Rese noto il motivo dell'arresto di Nasuh Mahruki

Nel provvedimento di arresto dell'ex presidente dell'associazione di ricerca e soccorso AKUT, Nasuh Mahruki, si afferma che i suoi post erano "idonei a turbare l'ordine pubblico".

12punto

È emerso che, nel provvedimento di arresto di Nasuh Mahruki, ex presidente dell'AKUT, fermato e successivamente incarcerato dopo aver criticato le dichiarazioni del presidente dell'Alto Consiglio Elettorale (YSK), Ahmet Yener, in merito al voto elettronico, si sostiene che i suoi post fossero "idonei a turbare l'ordine pubblico".

Si osserva che il 5° Tribunale penale di pace di Istanbul ha tenuto conto anche dei contenuti condivisi e del numero di visualizzazioni nel prendere la decisione di arresto. 

COSA ERA SUCCESSO?

Il noto alpinista, scrittore e co-fondatore dell'AKUT, Nasuh Mahruki, era stato arrestato ieri dopo aver criticato sui social media le dichiarazioni del presidente dello YSK, Ahmet Yener, sul voto elettronico, finendo sotto inchiesta per i reati di "diffusione pubblica di informazioni fuorvianti" e "pubblico vilipendio degli organi giudiziari".

Mahruki, che il 12 novembre, giorno della pubblicazione del post, aveva annunciato l'arrivo della polizia a casa sua, nella deposizione resa ieri mattina in tribunale aveva dichiarato di aver agito con l'intento di "...considerare le nostre esperienze relative alle elezioni tenutesi nel nostro Paese negli anni passati e il clima di sfiducia creatosi a seguito delle elezioni svoltesi nel mondo con sistemi di conteggio elettronico, e di sottolineare che il sistema di voto elettronico è rischioso per il nostro Paese ai fini dello svolgimento di elezioni eque e oneste".
+ + + + +
Secondo l'articolo sull'arresto di Nasuh Mahruki, quale tribunale ha preso la decisione di arresto? Il materiale non ha alcun ruolo in questo esercizio.
+ + + + +
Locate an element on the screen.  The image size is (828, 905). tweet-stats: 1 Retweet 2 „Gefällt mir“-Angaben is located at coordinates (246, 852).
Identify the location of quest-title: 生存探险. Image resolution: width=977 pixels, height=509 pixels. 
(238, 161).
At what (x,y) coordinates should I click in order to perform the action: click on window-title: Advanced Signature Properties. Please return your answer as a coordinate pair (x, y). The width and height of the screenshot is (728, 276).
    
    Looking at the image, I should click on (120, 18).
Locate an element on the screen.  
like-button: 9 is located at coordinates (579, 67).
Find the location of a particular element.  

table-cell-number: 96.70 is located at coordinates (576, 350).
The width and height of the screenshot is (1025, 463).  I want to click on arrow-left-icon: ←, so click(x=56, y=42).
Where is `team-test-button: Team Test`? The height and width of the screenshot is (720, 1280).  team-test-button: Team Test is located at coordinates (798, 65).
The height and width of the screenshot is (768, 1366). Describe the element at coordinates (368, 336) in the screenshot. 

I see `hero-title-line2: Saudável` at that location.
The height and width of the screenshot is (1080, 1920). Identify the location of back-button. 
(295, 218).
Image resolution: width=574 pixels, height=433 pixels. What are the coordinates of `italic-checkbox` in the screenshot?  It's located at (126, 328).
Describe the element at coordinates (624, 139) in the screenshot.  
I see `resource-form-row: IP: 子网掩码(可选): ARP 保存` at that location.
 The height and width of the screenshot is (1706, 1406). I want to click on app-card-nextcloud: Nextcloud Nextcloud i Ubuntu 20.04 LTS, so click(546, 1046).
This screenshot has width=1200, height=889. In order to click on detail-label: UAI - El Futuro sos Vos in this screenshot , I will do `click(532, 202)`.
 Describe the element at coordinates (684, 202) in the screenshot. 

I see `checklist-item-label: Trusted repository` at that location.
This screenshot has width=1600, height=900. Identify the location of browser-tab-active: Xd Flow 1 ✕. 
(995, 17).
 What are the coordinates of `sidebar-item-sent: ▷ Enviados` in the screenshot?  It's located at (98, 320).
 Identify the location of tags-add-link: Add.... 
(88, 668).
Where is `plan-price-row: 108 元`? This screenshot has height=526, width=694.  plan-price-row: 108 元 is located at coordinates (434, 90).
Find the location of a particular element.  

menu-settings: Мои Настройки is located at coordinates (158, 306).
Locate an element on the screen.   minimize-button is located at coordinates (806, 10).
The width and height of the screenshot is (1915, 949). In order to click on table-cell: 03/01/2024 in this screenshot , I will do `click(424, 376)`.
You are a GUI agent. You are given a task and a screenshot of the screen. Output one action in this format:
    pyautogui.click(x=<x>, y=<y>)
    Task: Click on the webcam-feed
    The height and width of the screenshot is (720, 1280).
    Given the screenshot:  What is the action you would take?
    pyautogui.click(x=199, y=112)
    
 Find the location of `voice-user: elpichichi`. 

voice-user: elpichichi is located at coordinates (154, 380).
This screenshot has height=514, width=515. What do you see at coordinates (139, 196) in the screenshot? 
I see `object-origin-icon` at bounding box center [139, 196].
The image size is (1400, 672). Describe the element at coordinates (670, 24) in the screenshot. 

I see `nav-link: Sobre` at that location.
+ + + + +
● **RISULTATO DELL'ESERCIZIO**
Il 5° Tribunale penale di pace di Istanbul.